Extending the IHI Framework for Going to Full Scale Using Getting To Outcomes (GTO).
Limitations
Due to DAF mandated timeline for completing CAPs there was no ability to pilot GTO before going DAF-wide, a common practice before going to scale (Barker et al., 2015). In addition, the relationship between the CAP quality rating system and actual implementation quality is unknown because implementation progress is not yet monitored by DAF; however, prior research suggests programs that conduct the GTO steps with higher quality have stronger program fidelity, a key marker for improved program outcomes (Acosta et al., 2020). We were also not able to complete the full 10-step cycle of GTO with installations. Research shows that continuous quality improvement (Step 9) is the stage at which teams solidify their GTO knowledge and make programmatic changes that result in stronger implementation (Chinman et al., 2012; Hunter et al., 2015, 2017). Future work would ideally allow for a pilot process before going to full scale; include a system for tracking implementation; and allow for sites to complete the full 10 step cycle.
Conclusion
Using GTO to support the scale-up of evidence-based prevention in DAF CAPs represents the largest implementation of GTO to date, and demonstrated some success in improving the perceived quality of the resultant program plans as well as essential prevention practitioner skills. Future scale-ups should ensure they have the necessary support systems before tackling such an ambitious and resource-intensive effort. Finally, additional research and evaluation are needed to further develop the Framework for Going to Full Scale and assess the role of implementation support strategies.
Footnotes
Acknowledgements
We would like to thank the Integrated Resilience directors during the period of this work, Major General James C. Johnson (retired), for his leadership in adopting Getting To Outcomes for use in the Air Force Community Action Plan process, and Brigadier General Michael E. Martin, who offered his encouragement and support to the project. We would like to acknowledge and are particularly indebted to Andra L. Tharp, PhD, HQE, who, at the time of this work, was the senior advisor for prevention, AF/A1Z. We are grateful to the numerous Headquarters Air Force A1Z staff who offered their guidance and support to the work and also to those in the Resilience Operations office who maintained our communications with the major commands and the installations throughout this project. We also thank the Community Support Program Managers and Violence Prevention Integrators at the major commands. In addition, we would like to thank Jonathan Scaccia, PhD, of the Dawn Chorus Group, and Gordon Hannah, PhD, for their data analysis support throughout this effort.
Authors’ Note
The views expressed in this article represent the personal views of the author(s) and are not necessarily the views of the Department of Defense or of the Department of the Air Force.
Authors’ Contributions
AS substantively contributed to the study conception and design, acquisition, analysis and interpretation of data, and drafted and revised the manuscript. JA substantively contributed to study conception and design, interpretation of data, and drafted and revised the manuscript. PE substantively contributed to the study conception and design, acquisition and interpretation of data, and manuscript revisions. JS substantively contributed to manuscript revisions. MC substantively contributed to study conception and design, interpretation of data, and drafted and revised the manuscript.
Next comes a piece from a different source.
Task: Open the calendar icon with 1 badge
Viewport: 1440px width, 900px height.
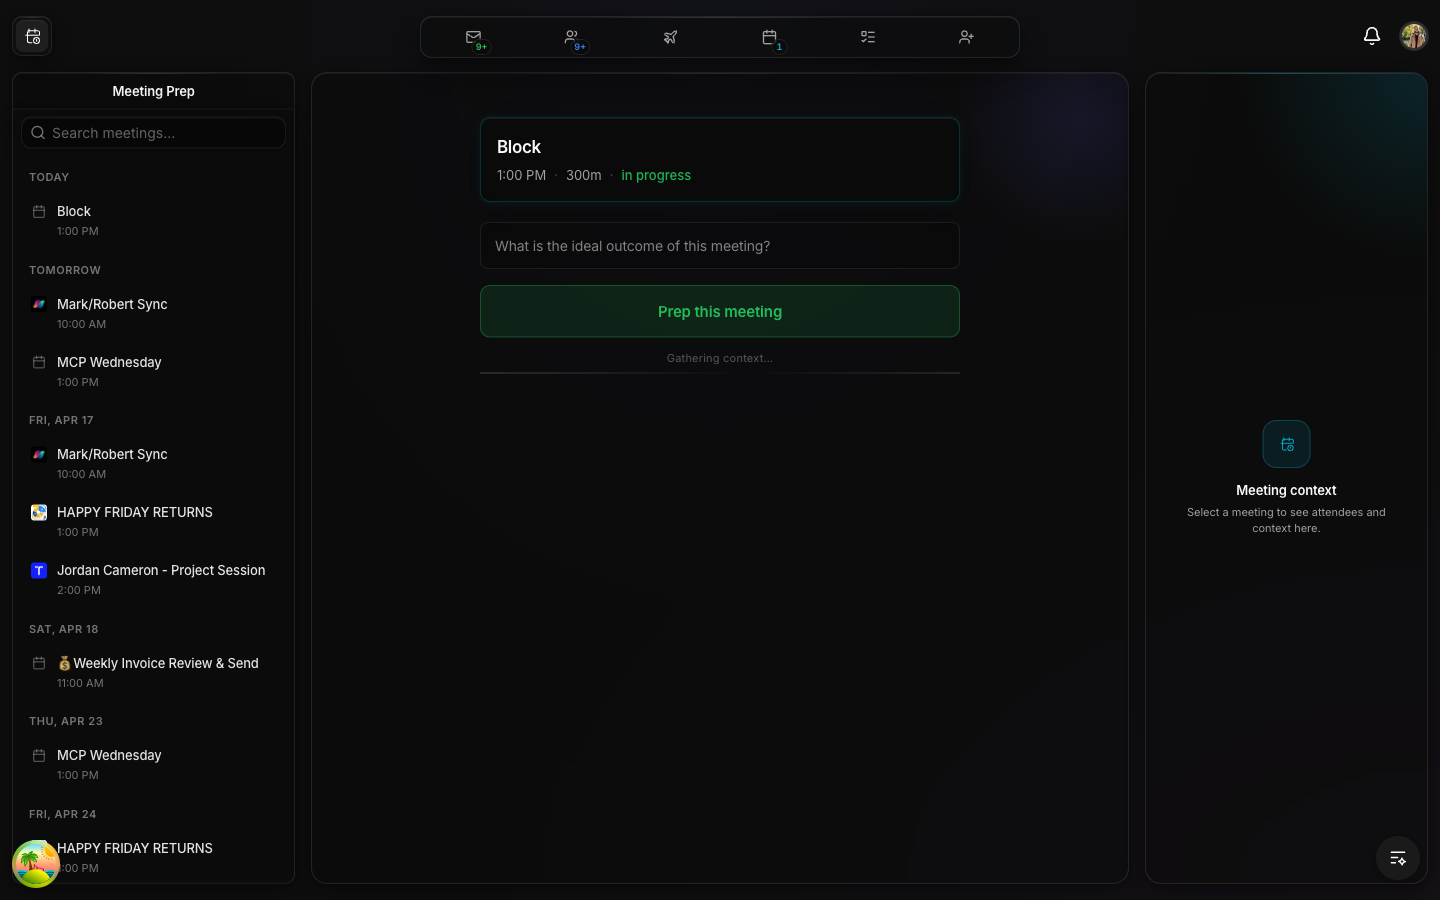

Declaration of Conflicting Interests
The author(s) declared the following potential conflicts of interest with respect to the research, authorship, and/or publication of this article: At the time of this research, JS directed resilience operations in the Airman and Family Division of the Air Force Personnel Center. The authors report no other competing interests.
Funding
The author(s) disclosed receipt of the following financial support for the research, authorship, and/or publication of this article: This research was sponsored by the Air Force Integrated Resilience Directorate (AF/A1Z).
Ethics Approval and Consent to Participate
This study was approved by the RAND Corporation’s Human Subjects Protection Committee (Study: 2018-0080, approved 10/9/18).